I think you could have modelled your salad better. Here are two alternative designs that allows you to access the cut style more easily.

One way is to make a SaladIngredient struct that composes a cut style and an ingredient:

struct SaladIngredient {
    enum Ingredient {
        case lettuce
        case tomatoes
        case onions
        case cucumbers
        case dressing
    }

    enum CutStyle {
        case diced
        case chopped
        case minced
        case grated
    }

    let ingredient: Ingredient
    let cutStyle: CutStyle?
}
func shareSalad(my salad: [SaladIngredient]) {
    print("My salad contains:")
    for ingredient in salad {
        if let cutStyle = ingredient.cutStyle {
            print(cutStyle)
        }
    }
}

The disadvantage of this is that it's harder to enforce the rule that dressings don't have a cut style.

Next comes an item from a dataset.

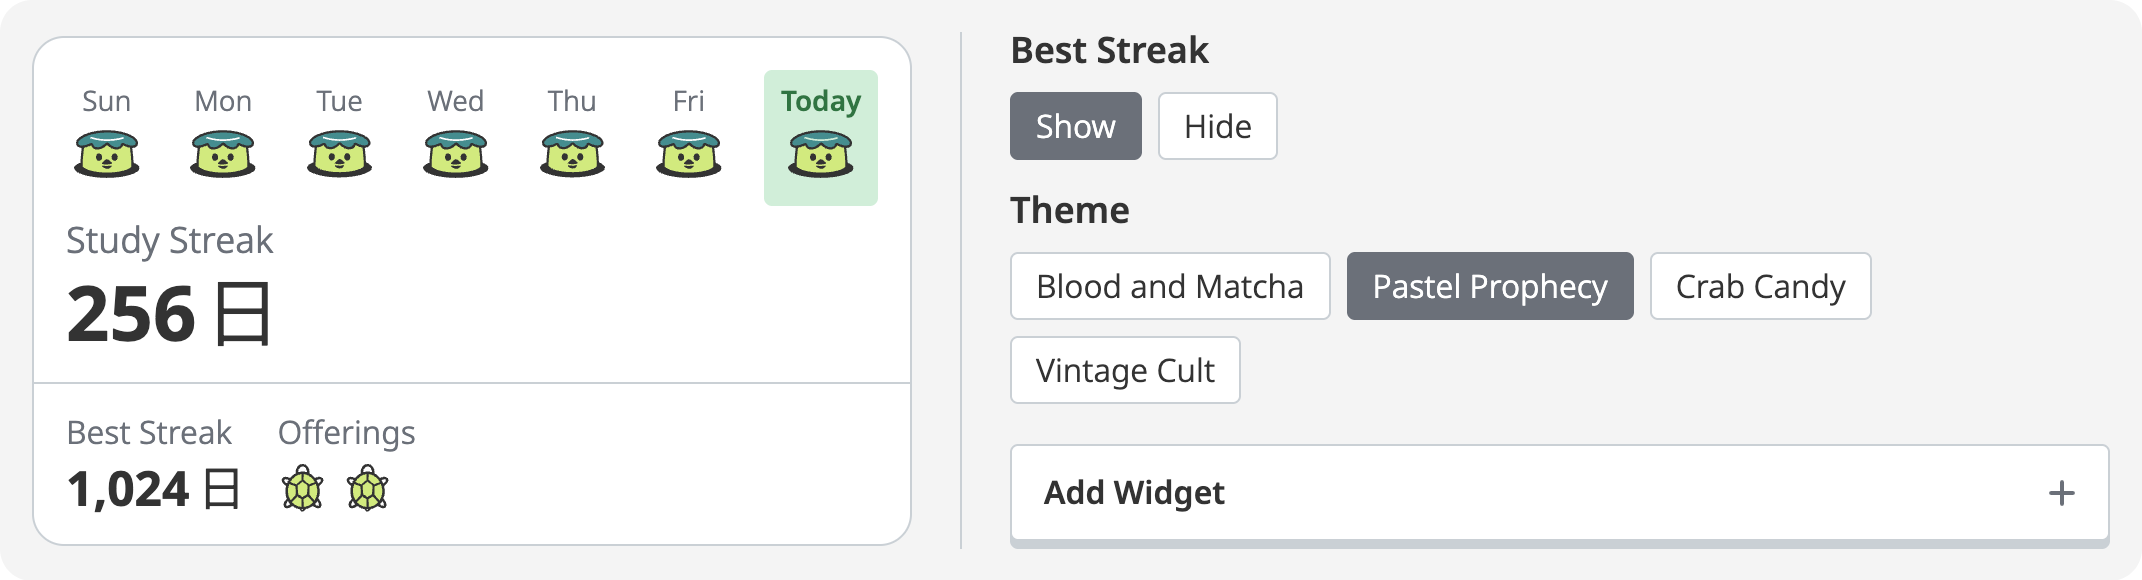This screenshot has height=580, width=2142.
Task: Apply the Vintage Cult theme
Action: [x=1125, y=370]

Alternatively, collapse all those enum cases with a cut style into one case:

enum SaladIngredient {
    enum Ingredient {
        case lettuce
        case tomatoes
        case onions
        case cucumbers
    }
    enum CutStyle {
        case diced
        case chopped
        case minced
        case grated
    }
    case cuttable(Ingredient, cutStyle: CutStyle)
    case dressing
}
func shareSalad(my salad: [SaladIngredient]) {
    print("My salad contains:")
    for ingredient in salad {
        if case .cuttable(_, cutStyle: let cutStyle) = ingredient {
            print(cutStyle)
        }
    }
}

The disadvantage of this is that you are making .dressing a totally different "type" of thing from lettuce, tomatoes and others.